The existing powers of creativity and innovation within society offer opportunities for ‘green growth’. Mobilising this energetic society demands adjustment of the way national government thinks and acts. In its Trends Report, ‘The energetic society. In search of a governance philosophy for a clean economy’, the PBL Netherlands Environmental Assessment Agency suggests how government could fill this new role.
Learning and stimulating
To combine economic growth and a pleasant environment, society needs to scale back its resource use and the ensuing pressures on the environment, by a factor of five. The challenge is to do more with less; something for which there is no instant solution. Innovation will be required and may be stimulated by a government that sets clear objectives. This involves a number of key elements, such as promoting a motivating perspective that would stimulate people, introducing dynamic regulations that reward innovation and remove restrictive rules, and being open to learning from society.
Don’t miss the boat
Hajer believes that green growth offers opportunities and may enhance the internationally competitive position of the Netherlands. ‘The old credo of “we’re all in the same boat”, has now become “don’t miss the boat”. Countries that manage resources in an efficient way will turn out to be less vulnerable. Ecologically responsible behaviour will become a matter of self-preservation.
The strength of society
A large group of citizens and businesses is willing to become actively involved in creating a pleasant environment. The PBL Netherlands Environmental Assessment Agency views this energetic society as an opportunity to tackle the issue of sustainability. ‘Citizens and the business community are motivated by their wish for a clean economy and a pleasant living environment.

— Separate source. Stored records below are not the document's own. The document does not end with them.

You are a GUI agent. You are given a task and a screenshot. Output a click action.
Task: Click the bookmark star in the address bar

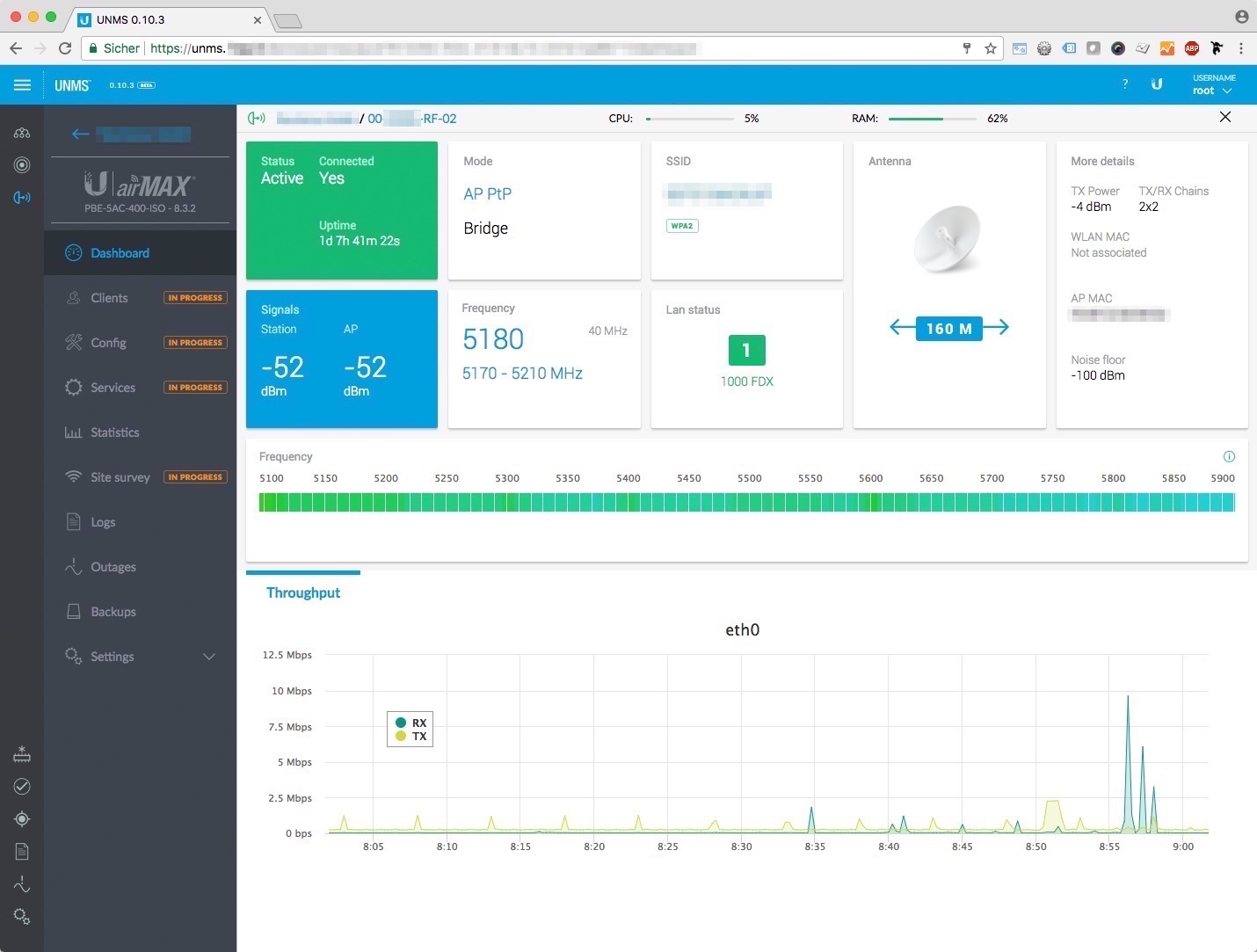991,48
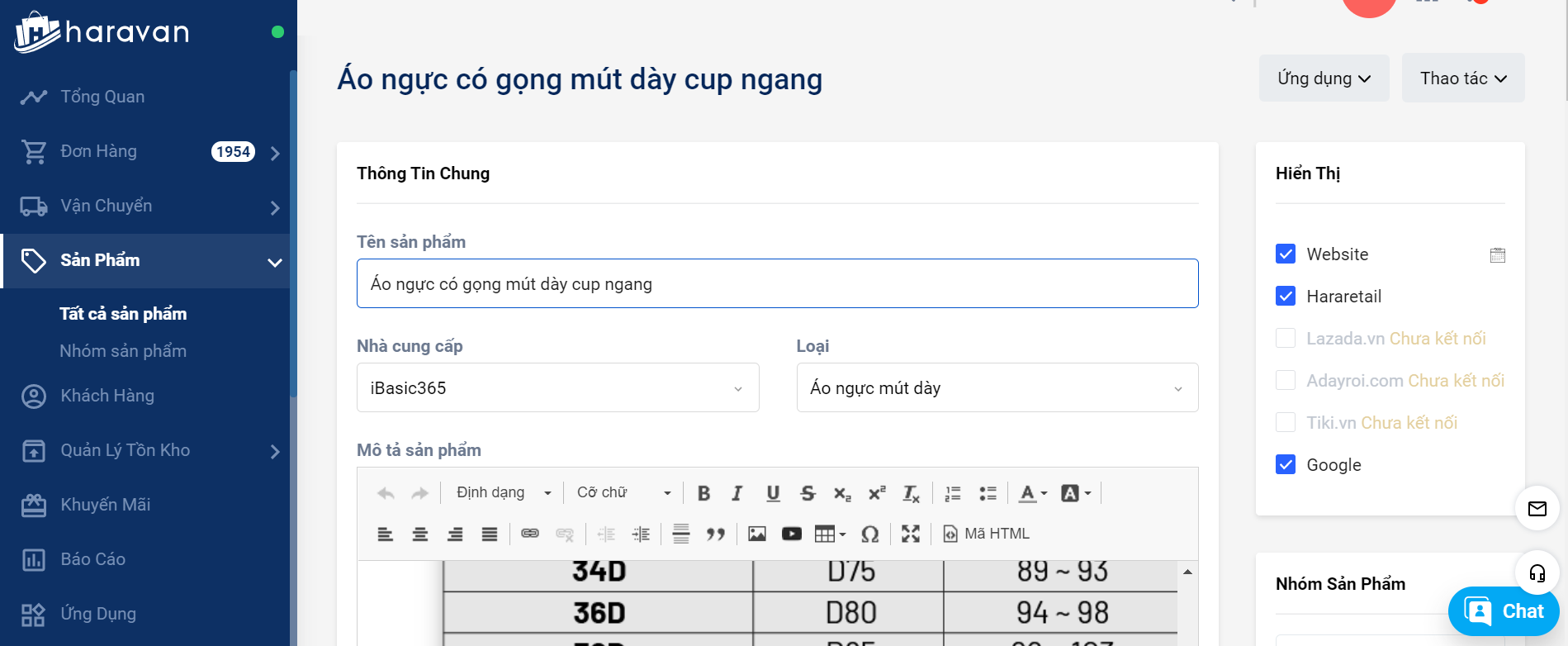This screenshot has height=646, width=1568.
Task: Click the Thao tác button
Action: (1462, 78)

If we are to tap into the strength of this society, these actors must be involved themselves, and there is no shortage of front-runners,’ as PBL points out. ‘The distribution and marketing of good ideas is where innovation stalls. Government does not have a monopoly on wisdom when it comes to finding solutions to complex issues of sustainability. This task, in fact, is far too large to be tackled single-handedly.'
A change in behaviour
Therefore, the main focus must be on entrepreneurship and society’s learning abilities,’ Hajer feels. He also makes a case for digitalising sustainable ‘achievements’ of institutions and businesses. ‘Fast and continual feedback about behaviour and its consequences are of great value to society.’ The government may gain in effectiveness and legitimacy by approaching issues from a societal viewpoint. This calls for an in-depth look at the current government role. If politicians are serious about a clean economy, they must be prepared to also put non-sustainable patterns of production and consumption, such as old technologies, production processes, institutions and structures, up for discussion. Hajer: ‘Sustainable innovation creates prosperity in the long run, but will also hurt certain sectors.